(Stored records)

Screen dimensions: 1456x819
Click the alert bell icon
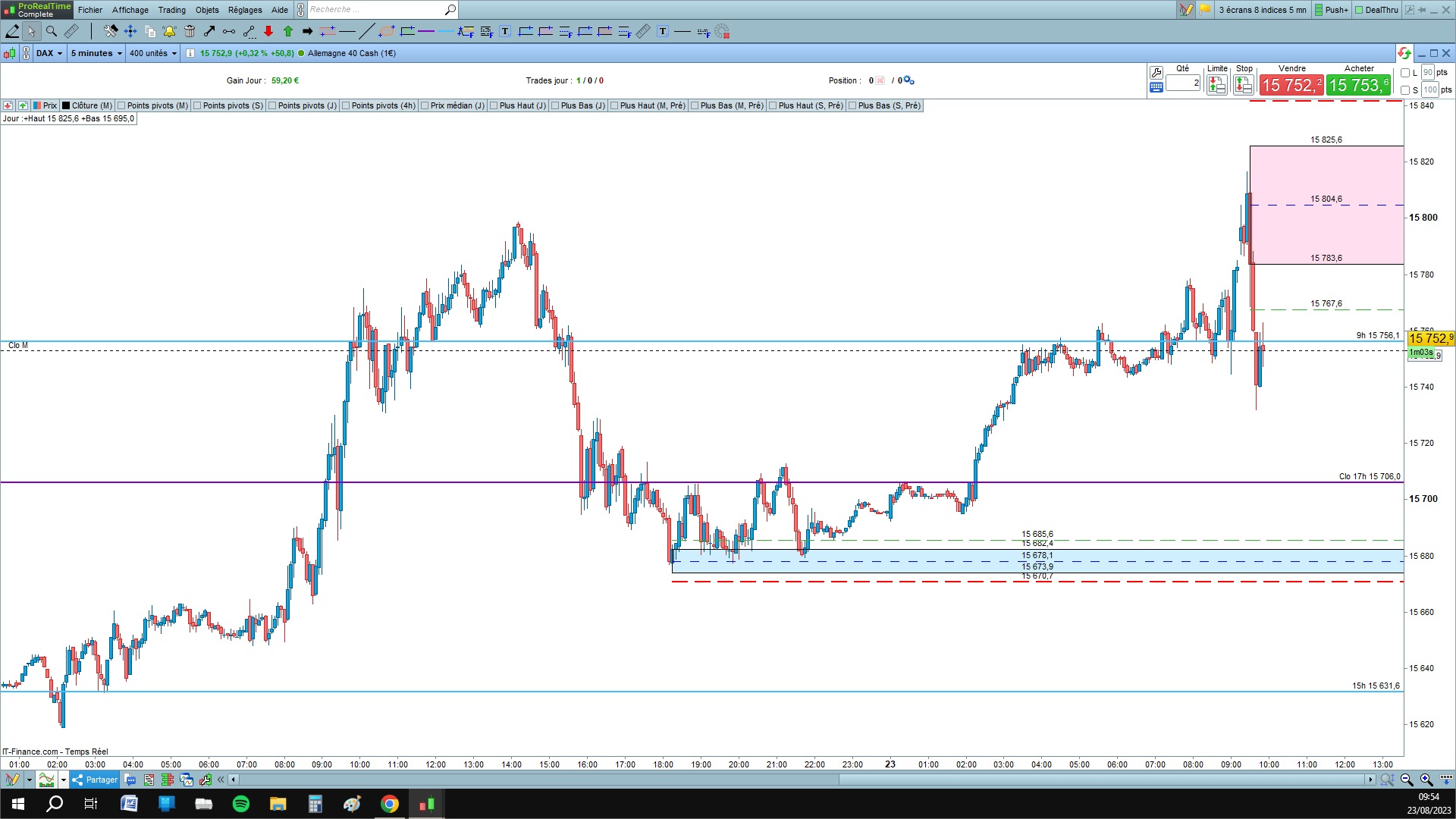click(x=169, y=31)
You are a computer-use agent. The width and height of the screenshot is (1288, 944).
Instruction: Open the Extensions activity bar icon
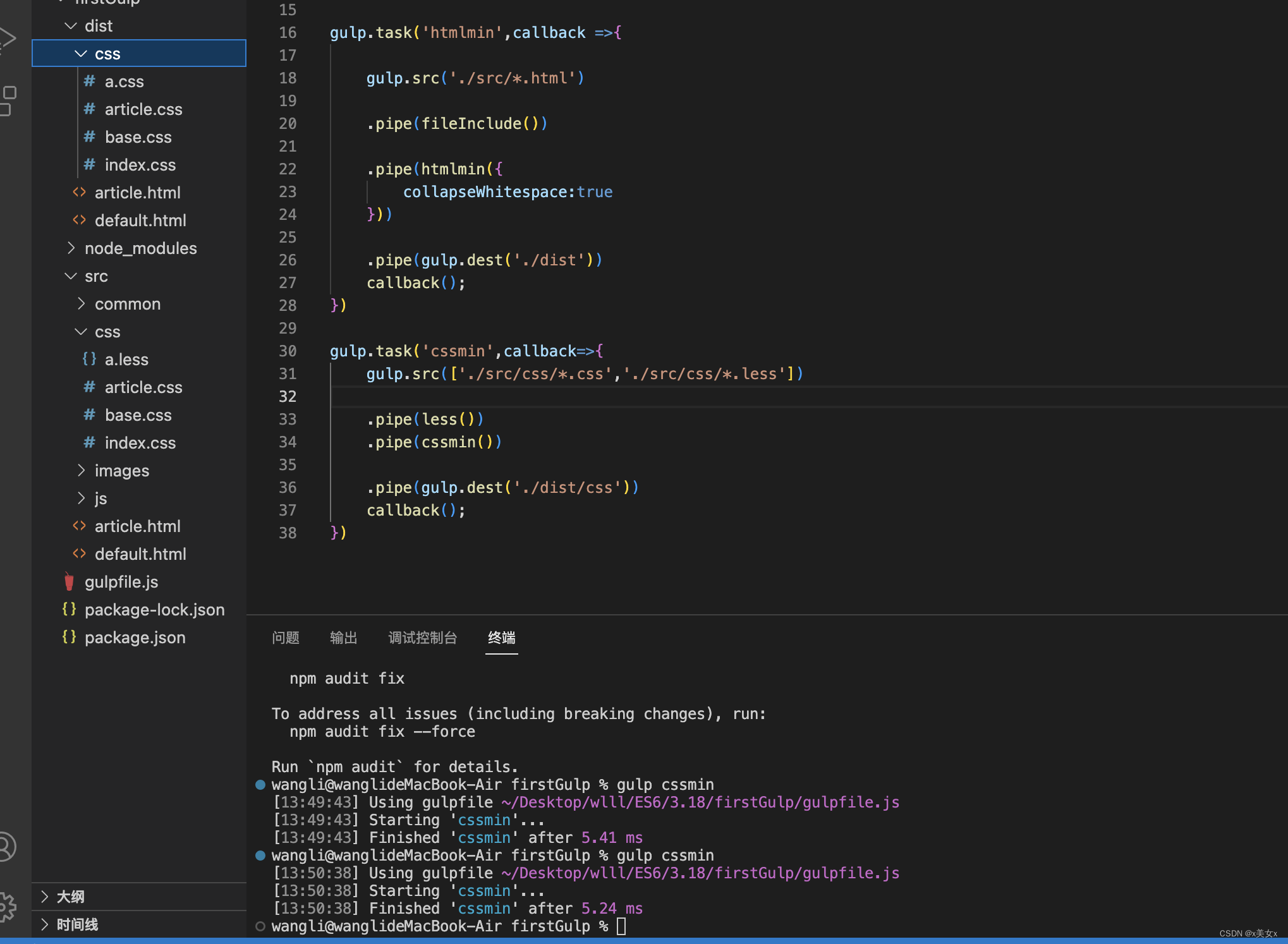click(x=8, y=101)
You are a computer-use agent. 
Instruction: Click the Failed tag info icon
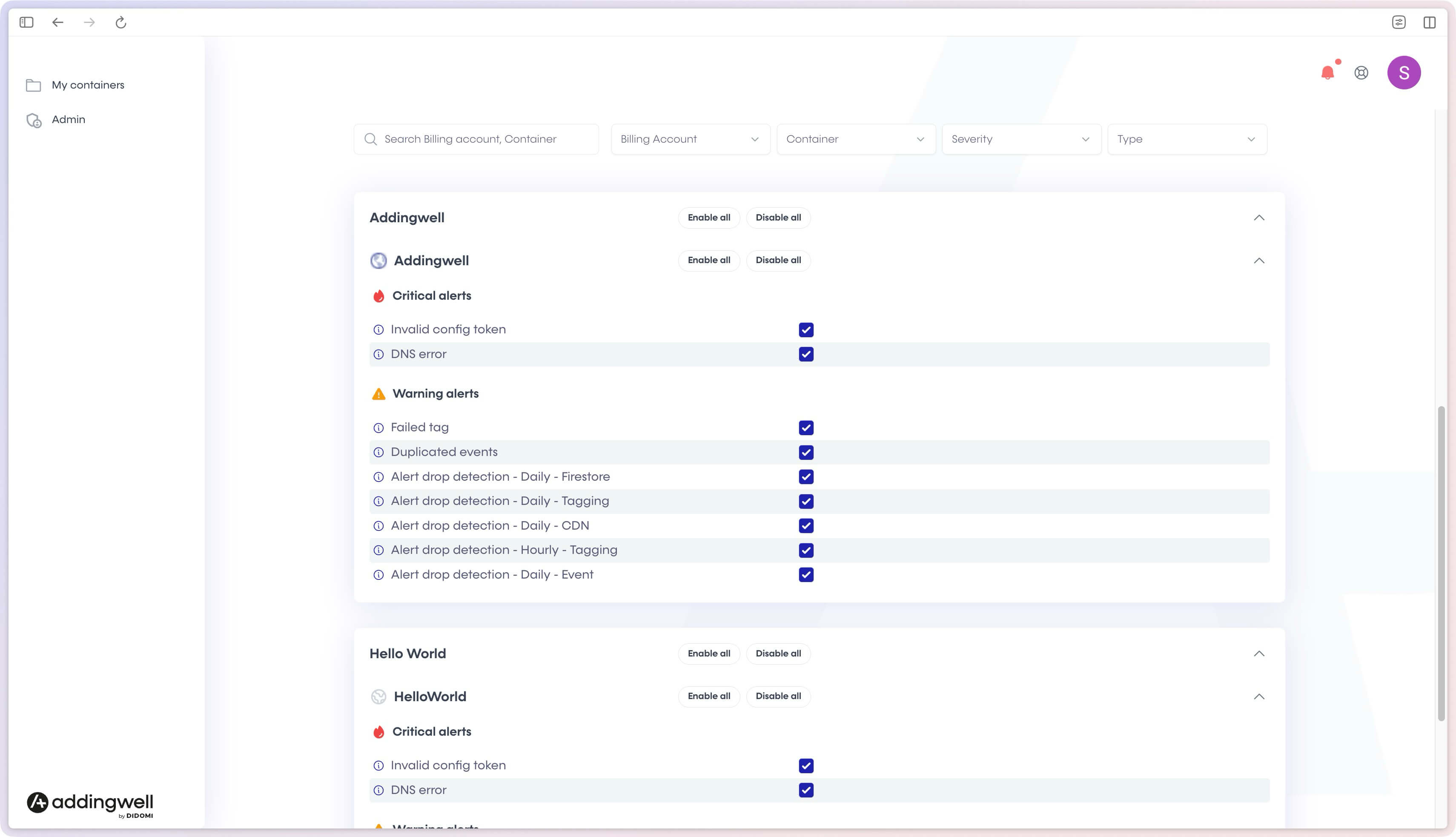click(378, 428)
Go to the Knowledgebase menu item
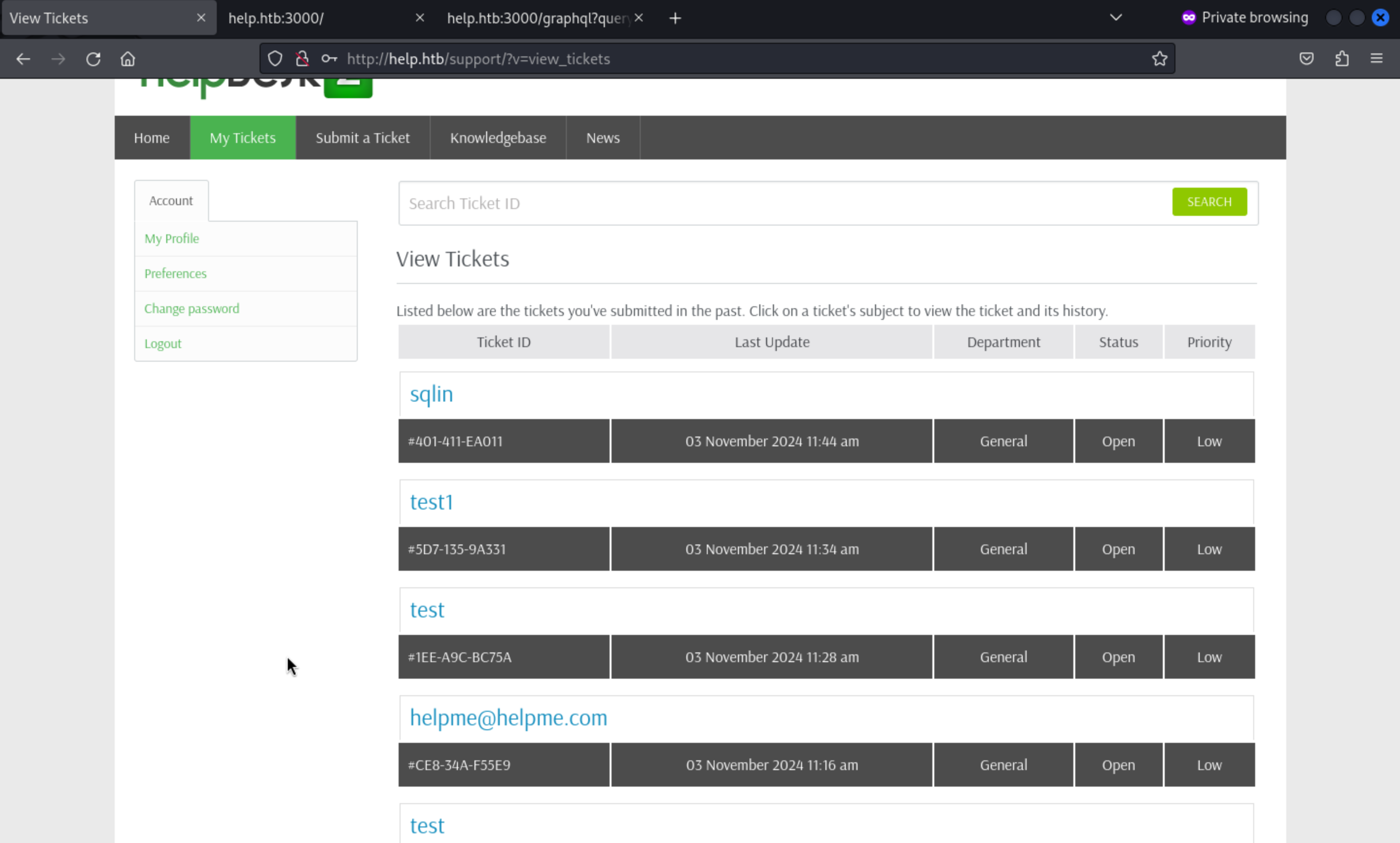Screen dimensions: 1400x843 coord(497,138)
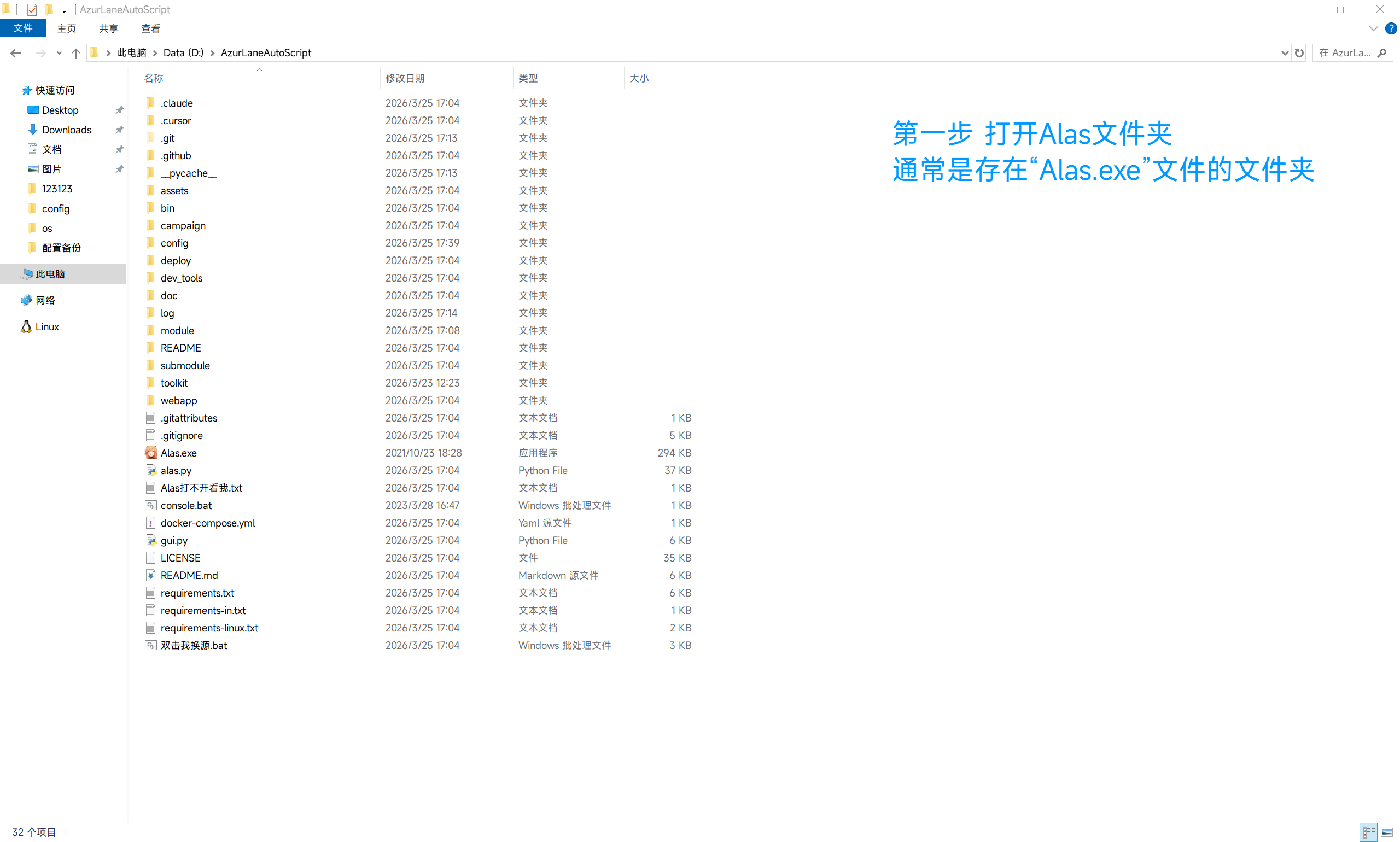Select the console.bat batch file icon

coord(150,505)
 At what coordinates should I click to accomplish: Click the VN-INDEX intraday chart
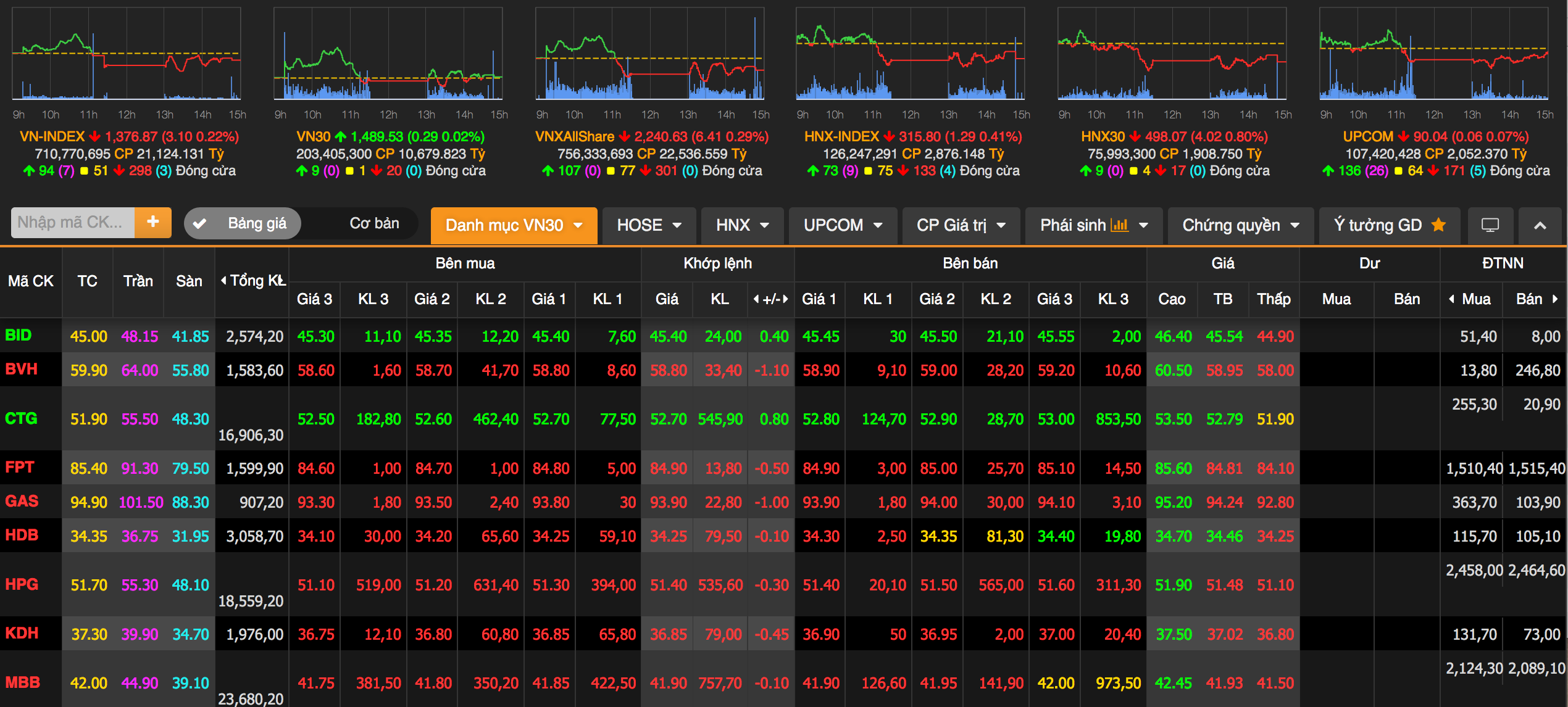pos(126,54)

Task » Pull each line containing "computer" from the records.

Response »
You are a computer-use agent. The width and height of the screenshot is (1288, 944).
You are a computer-use agent. 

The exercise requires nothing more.